Come avvertono McKenna e Bargh (2000), infatti, i ricercatori spesso  si sono avvicinati a questi temi cercando di applicare precedenti teorie psicologiche senza tenere conto dei nuovi contesti .  La grande sfida, al contrario, è di sviluppare teorie che tengano conto dei mutamenti avvenuti per spiegare il significato del sé digitale e, di conseguenza, dell’identità.  La Turkle (1995), a tal proposito, fa  notare che “il computer ci aiuta a scrivere, a tenere aggiornata la contabilità, a comunicare con gli altri ma ci offre anche sia nuovi modelli mentali sia un nuovo medium sul quale proiettare idee e fantasie. Il computer è un secondo io. Quando entriamo nelle comunità virtuali attraverso lo schermo, ricostruiamo le nostre identità dall’altra parte dello specchio”.  
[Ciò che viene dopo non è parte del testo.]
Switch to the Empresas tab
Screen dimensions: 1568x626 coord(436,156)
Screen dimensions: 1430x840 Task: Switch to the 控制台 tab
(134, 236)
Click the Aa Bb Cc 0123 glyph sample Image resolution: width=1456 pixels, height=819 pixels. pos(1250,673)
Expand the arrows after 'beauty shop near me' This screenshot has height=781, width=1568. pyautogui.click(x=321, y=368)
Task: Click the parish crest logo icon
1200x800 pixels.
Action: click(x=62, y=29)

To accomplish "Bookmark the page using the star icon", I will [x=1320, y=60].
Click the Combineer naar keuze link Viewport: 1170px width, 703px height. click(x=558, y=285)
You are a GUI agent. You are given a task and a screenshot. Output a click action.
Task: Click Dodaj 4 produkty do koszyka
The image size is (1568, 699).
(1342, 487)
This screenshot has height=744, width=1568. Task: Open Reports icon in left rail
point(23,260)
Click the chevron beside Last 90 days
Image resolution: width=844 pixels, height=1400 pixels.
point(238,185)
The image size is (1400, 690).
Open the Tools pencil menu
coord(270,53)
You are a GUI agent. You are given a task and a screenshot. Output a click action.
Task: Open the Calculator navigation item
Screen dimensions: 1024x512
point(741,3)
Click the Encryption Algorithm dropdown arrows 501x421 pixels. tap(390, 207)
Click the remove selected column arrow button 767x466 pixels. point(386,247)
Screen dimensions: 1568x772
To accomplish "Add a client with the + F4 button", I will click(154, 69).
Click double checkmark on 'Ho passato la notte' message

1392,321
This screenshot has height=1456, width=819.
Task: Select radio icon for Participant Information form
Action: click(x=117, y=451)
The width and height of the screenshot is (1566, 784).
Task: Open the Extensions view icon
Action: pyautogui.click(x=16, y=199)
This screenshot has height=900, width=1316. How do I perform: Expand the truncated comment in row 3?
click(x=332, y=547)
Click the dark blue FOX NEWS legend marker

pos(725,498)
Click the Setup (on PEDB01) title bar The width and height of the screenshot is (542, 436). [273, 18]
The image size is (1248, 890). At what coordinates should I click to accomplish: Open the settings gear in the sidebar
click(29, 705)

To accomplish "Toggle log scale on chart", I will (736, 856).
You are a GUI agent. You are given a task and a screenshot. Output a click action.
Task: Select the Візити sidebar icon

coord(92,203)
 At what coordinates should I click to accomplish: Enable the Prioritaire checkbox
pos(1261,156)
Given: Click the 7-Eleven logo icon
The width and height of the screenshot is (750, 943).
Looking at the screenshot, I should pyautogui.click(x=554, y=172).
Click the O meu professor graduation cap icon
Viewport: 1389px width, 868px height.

Per parecchi autori la costruzione del sé inizia da bambini davanti allo specchio.  Toselli e Molina (1995) sostengono che “il riconoscimento è indice di una acquisita immagine di Sé, che presuppone un processo di differenziazione dal non me, l’altro e prelude alla più raffinata rappresentazione di Sé che ci accompagna e si arricchisce in tutto l’arco della vita. Nel seguire le vicende del rapporto con l’immagine speculare non si risolve la questione della coscienza di sé che, evidentemente, non è costruita solo intorno al corpo, in particolare il volto, ma coinvolge altre rappresentazioni; tuttavia la situazione allo specchio è una rara occasione di rendere intersoggettivamente rilevabile, e in modo inequivocabile  ….”.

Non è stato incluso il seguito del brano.